[EXTRACTED RECORDS]
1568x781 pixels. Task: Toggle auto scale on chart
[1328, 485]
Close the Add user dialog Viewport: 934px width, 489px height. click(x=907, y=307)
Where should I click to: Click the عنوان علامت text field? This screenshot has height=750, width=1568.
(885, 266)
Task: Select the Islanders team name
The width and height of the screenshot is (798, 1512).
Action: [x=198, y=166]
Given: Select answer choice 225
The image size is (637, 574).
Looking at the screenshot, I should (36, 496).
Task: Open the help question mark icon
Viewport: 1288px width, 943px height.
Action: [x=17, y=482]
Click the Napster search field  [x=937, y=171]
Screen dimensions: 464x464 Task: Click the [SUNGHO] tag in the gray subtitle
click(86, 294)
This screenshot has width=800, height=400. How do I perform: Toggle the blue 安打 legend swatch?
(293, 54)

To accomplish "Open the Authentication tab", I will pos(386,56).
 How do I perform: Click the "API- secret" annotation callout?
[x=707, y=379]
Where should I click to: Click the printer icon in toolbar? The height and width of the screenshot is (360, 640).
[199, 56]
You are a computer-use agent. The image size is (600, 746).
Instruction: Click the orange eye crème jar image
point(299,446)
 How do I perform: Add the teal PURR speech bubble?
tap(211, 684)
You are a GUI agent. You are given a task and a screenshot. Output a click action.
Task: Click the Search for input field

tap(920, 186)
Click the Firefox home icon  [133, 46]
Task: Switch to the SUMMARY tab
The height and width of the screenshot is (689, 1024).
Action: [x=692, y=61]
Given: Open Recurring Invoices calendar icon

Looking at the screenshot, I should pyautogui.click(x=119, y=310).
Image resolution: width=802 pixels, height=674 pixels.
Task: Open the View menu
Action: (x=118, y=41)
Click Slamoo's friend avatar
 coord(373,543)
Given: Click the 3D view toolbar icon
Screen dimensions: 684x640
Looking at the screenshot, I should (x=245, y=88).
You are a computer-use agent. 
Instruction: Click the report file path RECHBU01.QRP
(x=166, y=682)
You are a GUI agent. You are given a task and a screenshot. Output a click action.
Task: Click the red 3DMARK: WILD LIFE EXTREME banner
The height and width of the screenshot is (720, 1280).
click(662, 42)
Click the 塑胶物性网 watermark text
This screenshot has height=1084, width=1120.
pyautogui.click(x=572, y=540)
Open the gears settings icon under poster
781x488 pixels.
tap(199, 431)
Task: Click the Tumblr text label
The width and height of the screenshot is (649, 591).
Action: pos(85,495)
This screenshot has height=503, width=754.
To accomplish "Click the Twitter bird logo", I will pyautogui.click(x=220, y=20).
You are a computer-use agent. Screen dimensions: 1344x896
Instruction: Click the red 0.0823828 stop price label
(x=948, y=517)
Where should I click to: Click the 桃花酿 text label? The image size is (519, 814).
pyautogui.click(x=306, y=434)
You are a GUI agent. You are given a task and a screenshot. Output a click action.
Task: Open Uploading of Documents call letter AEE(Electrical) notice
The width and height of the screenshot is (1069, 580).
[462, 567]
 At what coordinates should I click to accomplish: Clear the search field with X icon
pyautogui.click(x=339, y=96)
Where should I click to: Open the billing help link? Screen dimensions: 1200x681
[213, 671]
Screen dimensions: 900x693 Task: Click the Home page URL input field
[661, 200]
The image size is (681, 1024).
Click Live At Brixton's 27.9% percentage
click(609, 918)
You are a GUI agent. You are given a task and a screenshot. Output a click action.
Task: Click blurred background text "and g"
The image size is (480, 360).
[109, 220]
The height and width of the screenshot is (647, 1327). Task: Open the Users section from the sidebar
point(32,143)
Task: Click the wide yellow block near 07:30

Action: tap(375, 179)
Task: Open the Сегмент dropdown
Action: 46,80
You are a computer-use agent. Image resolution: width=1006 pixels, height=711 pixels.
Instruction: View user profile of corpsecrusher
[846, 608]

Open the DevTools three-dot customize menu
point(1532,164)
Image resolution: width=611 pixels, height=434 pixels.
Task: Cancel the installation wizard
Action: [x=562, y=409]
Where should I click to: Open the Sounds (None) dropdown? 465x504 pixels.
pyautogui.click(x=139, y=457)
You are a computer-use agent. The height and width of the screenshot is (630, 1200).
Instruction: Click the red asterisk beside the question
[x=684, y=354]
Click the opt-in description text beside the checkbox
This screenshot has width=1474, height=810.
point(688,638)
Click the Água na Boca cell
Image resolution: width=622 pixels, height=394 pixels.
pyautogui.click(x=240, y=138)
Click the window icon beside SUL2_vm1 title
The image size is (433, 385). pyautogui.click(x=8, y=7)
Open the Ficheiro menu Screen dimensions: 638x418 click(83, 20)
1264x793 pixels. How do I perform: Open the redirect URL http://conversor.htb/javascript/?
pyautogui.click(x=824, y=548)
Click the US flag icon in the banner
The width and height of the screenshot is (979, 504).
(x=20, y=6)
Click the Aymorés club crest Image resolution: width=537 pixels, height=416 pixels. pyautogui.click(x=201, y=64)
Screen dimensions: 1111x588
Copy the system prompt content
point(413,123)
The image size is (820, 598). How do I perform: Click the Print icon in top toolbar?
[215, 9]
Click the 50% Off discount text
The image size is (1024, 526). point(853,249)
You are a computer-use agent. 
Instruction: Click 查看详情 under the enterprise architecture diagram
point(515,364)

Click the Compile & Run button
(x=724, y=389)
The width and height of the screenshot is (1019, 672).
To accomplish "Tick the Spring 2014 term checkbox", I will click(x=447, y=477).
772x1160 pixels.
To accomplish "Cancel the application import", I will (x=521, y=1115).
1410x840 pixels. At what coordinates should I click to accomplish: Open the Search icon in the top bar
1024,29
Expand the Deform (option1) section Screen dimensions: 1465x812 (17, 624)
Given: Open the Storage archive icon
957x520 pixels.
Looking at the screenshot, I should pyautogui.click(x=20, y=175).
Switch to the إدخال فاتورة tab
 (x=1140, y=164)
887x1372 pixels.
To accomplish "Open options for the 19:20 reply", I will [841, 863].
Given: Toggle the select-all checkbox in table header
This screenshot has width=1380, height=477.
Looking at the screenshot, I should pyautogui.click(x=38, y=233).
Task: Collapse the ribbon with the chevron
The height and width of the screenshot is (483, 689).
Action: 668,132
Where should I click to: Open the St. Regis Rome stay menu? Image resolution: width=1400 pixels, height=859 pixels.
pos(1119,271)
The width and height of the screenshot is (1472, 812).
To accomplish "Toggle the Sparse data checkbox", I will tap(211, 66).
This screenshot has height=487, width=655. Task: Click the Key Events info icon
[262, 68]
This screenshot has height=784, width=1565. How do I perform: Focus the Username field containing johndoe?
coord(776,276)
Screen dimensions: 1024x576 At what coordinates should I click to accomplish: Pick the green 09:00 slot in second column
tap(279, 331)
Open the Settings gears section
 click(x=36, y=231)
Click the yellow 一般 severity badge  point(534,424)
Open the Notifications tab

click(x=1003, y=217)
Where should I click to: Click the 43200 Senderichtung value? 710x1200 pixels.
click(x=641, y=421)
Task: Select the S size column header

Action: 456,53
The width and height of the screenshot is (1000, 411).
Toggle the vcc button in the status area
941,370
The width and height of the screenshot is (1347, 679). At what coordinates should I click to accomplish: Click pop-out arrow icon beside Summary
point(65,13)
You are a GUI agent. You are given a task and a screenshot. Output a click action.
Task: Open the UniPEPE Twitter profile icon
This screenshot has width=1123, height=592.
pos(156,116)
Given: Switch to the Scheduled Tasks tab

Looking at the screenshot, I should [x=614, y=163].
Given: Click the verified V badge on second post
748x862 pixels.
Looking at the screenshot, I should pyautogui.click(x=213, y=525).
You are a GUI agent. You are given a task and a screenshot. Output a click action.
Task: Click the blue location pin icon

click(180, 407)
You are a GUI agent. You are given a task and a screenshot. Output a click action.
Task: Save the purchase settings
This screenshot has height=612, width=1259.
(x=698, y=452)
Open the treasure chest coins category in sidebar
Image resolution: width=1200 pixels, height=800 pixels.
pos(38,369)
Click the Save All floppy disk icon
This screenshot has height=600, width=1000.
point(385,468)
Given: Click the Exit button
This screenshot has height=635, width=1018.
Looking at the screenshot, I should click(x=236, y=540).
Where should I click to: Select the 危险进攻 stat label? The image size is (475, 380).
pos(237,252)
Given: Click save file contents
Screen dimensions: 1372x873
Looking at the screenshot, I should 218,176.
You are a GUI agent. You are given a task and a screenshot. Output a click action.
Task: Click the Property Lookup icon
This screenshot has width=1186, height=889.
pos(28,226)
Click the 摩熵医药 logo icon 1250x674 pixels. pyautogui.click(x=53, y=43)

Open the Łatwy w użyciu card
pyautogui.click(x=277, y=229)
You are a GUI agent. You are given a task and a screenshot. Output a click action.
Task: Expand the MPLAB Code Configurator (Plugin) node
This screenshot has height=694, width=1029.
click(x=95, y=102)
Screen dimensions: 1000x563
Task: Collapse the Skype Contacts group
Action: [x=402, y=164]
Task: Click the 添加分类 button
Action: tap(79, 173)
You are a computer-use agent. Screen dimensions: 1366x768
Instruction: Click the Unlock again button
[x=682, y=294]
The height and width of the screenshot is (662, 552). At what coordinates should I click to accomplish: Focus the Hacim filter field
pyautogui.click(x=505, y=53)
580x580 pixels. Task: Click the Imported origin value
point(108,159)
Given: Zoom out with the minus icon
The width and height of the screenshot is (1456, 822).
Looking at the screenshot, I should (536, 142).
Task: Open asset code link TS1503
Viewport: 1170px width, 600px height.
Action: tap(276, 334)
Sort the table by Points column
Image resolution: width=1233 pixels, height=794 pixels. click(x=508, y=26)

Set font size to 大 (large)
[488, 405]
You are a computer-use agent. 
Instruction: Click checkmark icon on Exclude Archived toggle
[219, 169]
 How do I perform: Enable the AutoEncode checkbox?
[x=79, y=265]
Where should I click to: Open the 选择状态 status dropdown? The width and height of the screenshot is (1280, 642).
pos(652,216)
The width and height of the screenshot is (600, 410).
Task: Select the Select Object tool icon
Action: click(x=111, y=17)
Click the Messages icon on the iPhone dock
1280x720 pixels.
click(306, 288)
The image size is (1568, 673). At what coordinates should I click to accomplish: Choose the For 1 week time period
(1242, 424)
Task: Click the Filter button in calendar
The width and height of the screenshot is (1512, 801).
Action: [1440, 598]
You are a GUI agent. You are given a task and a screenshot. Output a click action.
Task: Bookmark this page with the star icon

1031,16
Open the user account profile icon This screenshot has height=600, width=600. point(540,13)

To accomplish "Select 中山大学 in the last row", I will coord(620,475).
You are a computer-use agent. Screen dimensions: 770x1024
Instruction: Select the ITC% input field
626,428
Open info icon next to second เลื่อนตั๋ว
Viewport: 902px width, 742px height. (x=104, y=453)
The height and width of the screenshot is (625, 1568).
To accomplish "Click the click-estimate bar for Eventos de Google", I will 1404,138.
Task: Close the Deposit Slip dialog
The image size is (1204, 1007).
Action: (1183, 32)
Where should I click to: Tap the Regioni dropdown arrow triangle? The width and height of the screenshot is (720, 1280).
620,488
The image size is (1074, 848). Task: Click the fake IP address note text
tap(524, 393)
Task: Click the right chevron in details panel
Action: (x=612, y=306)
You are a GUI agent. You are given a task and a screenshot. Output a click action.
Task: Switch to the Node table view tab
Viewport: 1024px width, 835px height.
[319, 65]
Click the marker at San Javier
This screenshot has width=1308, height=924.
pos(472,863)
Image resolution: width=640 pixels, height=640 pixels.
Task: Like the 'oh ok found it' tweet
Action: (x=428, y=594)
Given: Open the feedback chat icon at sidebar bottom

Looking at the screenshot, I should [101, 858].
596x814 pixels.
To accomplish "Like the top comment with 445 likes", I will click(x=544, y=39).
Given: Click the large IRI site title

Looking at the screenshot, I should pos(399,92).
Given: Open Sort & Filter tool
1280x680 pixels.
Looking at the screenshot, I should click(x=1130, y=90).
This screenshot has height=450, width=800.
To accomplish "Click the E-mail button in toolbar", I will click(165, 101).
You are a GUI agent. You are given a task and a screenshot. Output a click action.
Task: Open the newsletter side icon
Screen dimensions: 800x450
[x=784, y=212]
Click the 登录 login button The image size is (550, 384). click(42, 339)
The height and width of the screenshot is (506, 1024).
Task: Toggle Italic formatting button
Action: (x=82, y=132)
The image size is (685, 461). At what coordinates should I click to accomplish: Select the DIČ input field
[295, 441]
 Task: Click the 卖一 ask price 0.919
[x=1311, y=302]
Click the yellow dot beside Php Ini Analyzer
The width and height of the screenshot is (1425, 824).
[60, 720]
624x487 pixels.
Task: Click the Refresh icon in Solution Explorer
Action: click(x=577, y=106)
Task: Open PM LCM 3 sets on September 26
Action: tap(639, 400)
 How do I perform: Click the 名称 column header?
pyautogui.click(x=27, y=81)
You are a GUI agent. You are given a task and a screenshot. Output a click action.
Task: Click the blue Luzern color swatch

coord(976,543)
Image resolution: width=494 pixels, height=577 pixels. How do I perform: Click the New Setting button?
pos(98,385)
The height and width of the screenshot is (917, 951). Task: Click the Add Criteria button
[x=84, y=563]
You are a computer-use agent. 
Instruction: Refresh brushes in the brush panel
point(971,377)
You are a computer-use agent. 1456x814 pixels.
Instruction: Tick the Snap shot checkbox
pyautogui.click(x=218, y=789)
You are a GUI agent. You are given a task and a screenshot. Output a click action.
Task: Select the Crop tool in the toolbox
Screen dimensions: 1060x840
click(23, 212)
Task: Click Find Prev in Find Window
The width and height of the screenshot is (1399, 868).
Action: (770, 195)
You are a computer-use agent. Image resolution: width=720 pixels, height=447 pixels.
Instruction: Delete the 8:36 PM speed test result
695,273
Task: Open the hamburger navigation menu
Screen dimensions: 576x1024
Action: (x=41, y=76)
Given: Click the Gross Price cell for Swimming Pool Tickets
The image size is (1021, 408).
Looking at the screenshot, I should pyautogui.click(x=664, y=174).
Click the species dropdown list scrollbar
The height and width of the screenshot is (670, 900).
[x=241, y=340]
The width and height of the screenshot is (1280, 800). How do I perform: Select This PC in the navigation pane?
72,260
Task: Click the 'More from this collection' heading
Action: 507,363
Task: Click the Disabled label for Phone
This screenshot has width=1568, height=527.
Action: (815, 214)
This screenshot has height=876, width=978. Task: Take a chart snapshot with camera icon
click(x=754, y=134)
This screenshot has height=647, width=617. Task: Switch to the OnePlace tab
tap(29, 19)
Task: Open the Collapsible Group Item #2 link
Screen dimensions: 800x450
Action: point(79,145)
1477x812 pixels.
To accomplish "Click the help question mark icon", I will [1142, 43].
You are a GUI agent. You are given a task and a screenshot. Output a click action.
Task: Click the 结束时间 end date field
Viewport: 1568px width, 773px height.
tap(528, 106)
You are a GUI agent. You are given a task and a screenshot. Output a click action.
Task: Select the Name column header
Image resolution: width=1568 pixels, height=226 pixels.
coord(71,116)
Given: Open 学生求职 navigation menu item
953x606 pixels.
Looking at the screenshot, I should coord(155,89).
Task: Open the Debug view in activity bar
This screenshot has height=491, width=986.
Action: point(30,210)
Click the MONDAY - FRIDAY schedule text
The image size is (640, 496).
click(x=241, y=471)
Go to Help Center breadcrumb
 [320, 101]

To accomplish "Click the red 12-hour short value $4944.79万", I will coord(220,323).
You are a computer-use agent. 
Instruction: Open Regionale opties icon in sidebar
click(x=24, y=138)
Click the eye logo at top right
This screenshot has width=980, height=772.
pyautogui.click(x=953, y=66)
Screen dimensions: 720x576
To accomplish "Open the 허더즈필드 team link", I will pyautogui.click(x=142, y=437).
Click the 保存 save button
[/EXTRACTED RECORDS]
**ABOUT THIS EXERCISE:** What is needed is a verbatim copy of every line in the records above from the one containing "Task: Open the help question mark icon" down to the one containing "You are a computer-use agent. The image", both included, and nothing more.

**ANSWER BELOW:**
Task: Open the help question mark icon
Viewport: 1288px width, 943px height.
Action: [x=17, y=482]
Click the Napster search field  [x=937, y=171]
Screen dimensions: 464x464 Task: Click the [SUNGHO] tag in the gray subtitle
click(86, 294)
This screenshot has width=800, height=400. How do I perform: Toggle the blue 安打 legend swatch?
(293, 54)

To accomplish "Open the Authentication tab", I will pos(386,56).
 How do I perform: Click the "API- secret" annotation callout?
[x=707, y=379]
Where should I click to: Click the printer icon in toolbar? The height and width of the screenshot is (360, 640).
[199, 56]
You are a computer-use agent. The image size is (600, 746).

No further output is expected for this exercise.